Writing Wednesday: Two duds

I feel it may be seen as a bit of a cheat to review books on Writing Wednesday. Surely this should be about the art and craft and process of writing and publishing? Yet the best way to find your voice, to improve your writing, is to read others. It is preferable to read books of high quality: even within what may be viewed as low-grade books or commercial genres there is good and bad writing, excellent and appalling storylines, excitement and dullness.

Now I am into the editing phase of my book I am much more critical of author's writing, looking at the style, the number of adverts, the 'show, don't tell' approach, the cleverness of their use of language. So it is a shame that I am going to slam the latest two books my book club has read.

The first was When I lived in Modern Times by Linda Grant. This novel won the Orange Prize for Fiction in 2000 (controversially, and ahead of Zadie Smith's White Teeth, which I have also read and loved!) It is set in 1946 Palestine, as the Jews displaced from across Europe after the Second World War seek to establish their homeland. Eva, aged 19 at the start of the book, travels from London, falls in love and experiences first hand the violent struggle for freedom.

There were lots of things I didn't like about the book. Overall I struggled to find a story: a beginning, middle and end. I didn't empathise with Evelyn at all and the story (such as it was) petered out in the final chapters. I felt there was a lot of unreal dialogue, where the history of the place and the people was set out. Getting facts into novels, particularly historical ones, is difficult to do without being clumsy. At times it felt more like a textbook, teaching me the politics rather than engaging me with characters. It is not a time, place or location that I knew a lot about but I'm afraid it didn't entice me to find out more. I was just grateful to put the book down.
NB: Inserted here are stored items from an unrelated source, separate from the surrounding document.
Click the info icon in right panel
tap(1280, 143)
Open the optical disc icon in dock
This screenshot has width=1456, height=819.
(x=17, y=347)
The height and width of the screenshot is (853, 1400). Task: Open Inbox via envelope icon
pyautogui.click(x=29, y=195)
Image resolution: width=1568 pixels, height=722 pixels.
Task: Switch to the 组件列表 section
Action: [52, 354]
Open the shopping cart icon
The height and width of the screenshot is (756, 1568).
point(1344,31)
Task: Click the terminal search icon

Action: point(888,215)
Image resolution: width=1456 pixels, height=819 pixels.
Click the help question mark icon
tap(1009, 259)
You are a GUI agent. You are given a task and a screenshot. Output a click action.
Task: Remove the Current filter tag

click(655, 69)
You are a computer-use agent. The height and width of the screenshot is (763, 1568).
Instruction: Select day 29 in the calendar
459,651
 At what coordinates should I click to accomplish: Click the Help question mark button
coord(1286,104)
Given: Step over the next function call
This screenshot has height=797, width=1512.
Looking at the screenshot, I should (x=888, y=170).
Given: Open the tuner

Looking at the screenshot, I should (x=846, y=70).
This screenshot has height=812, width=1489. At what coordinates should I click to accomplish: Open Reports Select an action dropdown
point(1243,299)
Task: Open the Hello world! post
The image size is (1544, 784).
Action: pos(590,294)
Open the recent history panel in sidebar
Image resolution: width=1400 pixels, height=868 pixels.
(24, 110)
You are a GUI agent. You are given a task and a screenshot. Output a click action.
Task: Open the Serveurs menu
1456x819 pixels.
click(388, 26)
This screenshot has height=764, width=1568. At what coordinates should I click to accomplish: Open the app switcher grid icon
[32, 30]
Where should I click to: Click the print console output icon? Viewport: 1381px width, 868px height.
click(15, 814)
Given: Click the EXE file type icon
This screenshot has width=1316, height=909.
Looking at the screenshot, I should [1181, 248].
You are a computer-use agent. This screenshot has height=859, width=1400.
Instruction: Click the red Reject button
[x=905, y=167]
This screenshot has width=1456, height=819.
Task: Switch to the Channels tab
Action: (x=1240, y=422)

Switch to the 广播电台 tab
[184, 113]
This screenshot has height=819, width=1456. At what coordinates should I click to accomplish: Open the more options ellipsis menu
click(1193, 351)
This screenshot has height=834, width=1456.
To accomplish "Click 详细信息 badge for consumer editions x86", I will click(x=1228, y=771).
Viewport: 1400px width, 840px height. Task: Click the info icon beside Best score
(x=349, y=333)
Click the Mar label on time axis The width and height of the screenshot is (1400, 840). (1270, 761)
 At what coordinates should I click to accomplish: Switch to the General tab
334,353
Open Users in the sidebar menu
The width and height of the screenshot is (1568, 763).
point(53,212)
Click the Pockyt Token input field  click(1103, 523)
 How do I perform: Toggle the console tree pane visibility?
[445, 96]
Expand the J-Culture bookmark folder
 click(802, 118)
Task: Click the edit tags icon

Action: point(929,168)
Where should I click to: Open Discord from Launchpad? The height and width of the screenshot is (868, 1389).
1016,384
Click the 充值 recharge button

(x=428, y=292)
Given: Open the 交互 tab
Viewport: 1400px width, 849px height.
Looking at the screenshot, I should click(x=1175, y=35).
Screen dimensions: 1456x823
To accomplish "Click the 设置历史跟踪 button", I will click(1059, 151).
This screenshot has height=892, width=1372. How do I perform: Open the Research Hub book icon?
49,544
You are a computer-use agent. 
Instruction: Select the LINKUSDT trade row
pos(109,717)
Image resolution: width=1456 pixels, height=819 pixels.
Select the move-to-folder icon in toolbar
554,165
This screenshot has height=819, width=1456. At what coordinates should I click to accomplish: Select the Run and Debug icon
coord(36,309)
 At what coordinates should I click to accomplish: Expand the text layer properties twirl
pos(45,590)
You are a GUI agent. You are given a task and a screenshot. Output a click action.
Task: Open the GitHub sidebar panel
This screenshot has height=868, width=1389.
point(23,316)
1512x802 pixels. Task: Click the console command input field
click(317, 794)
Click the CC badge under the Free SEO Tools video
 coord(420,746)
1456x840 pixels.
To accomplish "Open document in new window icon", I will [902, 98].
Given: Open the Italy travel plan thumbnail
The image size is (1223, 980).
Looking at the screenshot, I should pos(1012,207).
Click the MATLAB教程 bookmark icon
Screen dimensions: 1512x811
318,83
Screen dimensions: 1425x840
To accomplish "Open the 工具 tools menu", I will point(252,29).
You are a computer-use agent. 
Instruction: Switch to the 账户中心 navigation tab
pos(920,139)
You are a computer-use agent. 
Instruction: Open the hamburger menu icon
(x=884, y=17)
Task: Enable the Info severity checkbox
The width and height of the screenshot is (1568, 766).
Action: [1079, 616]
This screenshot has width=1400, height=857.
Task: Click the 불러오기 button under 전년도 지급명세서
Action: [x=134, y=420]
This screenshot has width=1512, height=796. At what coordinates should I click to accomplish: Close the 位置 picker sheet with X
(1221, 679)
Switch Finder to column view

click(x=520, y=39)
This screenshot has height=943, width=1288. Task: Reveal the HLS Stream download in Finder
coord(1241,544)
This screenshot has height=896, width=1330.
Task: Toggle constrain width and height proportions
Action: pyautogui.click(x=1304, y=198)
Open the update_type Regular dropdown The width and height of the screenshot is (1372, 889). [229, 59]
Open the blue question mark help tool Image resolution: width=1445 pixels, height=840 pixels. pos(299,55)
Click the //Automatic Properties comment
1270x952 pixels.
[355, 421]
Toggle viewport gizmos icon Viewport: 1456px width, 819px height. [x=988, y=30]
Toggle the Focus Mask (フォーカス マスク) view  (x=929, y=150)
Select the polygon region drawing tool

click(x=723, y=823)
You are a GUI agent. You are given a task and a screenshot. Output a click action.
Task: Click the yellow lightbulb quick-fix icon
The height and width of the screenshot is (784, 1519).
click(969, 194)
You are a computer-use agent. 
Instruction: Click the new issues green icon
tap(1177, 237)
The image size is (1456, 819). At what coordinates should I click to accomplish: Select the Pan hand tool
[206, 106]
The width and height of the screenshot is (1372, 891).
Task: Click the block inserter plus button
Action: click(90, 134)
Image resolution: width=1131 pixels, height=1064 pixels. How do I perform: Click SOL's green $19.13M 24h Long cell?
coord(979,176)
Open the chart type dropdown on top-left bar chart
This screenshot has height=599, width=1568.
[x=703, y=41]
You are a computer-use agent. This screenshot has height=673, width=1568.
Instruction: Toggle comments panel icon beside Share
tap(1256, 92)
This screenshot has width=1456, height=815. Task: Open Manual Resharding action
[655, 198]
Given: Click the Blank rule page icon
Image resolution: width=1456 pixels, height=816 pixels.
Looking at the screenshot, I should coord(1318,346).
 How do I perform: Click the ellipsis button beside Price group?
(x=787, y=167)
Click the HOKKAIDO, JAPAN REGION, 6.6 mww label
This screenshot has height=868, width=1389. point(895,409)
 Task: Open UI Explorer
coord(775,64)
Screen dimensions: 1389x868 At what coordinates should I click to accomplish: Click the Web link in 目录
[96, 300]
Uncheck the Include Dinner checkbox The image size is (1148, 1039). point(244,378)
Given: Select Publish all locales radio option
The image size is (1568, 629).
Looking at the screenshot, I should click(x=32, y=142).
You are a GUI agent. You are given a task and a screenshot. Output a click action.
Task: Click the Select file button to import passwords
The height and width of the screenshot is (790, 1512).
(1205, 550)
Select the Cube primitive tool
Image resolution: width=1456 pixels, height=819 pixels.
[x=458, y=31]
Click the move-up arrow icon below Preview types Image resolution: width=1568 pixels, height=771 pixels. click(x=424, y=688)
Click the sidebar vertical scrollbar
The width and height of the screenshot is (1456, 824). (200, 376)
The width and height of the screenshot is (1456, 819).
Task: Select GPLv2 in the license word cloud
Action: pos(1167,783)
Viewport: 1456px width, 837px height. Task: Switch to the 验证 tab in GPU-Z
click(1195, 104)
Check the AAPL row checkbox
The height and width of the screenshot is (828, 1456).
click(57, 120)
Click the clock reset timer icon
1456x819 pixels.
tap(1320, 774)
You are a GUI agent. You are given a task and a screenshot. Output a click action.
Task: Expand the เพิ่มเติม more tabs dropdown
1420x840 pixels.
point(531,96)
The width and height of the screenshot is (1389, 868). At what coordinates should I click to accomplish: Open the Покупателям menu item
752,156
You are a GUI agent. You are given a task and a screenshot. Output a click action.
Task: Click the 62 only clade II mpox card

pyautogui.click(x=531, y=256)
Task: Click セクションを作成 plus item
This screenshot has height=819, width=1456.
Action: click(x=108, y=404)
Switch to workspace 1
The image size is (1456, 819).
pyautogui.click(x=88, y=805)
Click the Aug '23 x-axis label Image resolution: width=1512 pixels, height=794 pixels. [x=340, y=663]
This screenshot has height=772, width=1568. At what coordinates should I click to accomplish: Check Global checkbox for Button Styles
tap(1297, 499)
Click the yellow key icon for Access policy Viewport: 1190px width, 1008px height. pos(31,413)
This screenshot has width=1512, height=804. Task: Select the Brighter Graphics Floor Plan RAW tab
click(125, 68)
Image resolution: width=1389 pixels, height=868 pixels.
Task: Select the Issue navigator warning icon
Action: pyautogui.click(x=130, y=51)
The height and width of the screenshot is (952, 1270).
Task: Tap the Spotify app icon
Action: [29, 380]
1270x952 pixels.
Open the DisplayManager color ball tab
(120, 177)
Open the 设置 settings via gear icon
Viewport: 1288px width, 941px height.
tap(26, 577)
The second book I've read is The Widow's Tale by Mick Jackson. It is about a woman who runs out of her house one morning and drives to the Norfolk coast. Renting a cottage she hides away, contemplating life without her husband. The cover includes positive reviews (obviously) including one from the Sunday Times which states: 'A wonderfully observant character portrait that veers between the side-splitting and the heart-breaking.'

To me the biggest disappointment was that it wasn't funny. If it is billed as hilarious then I expect to laugh, frequently, and, whilst the odd sentence amused me, it was really quite a depressing story about a 63-year-old woman who has gone off the rails. I don't think the writer fully understood how a woman that age and class might truly feel and react. I recognise that everyone grieves differently and just because I don't think I would be anywhere close to behaving like that doesn't mean that another person wouldn't have a different reaction. Still, it didn't ring true, which kills the character who is also the 'author' of the book. Mick Jackson is male and I felt he didn't get a woman's voice into the main protagonist. The writing was readable but not scintillating and the conclusion was unremarkable.

It is a shame to read two poor books in a row, but I have still learnt from them. Hopefully noticing their bad points will help to improve my writing in the future.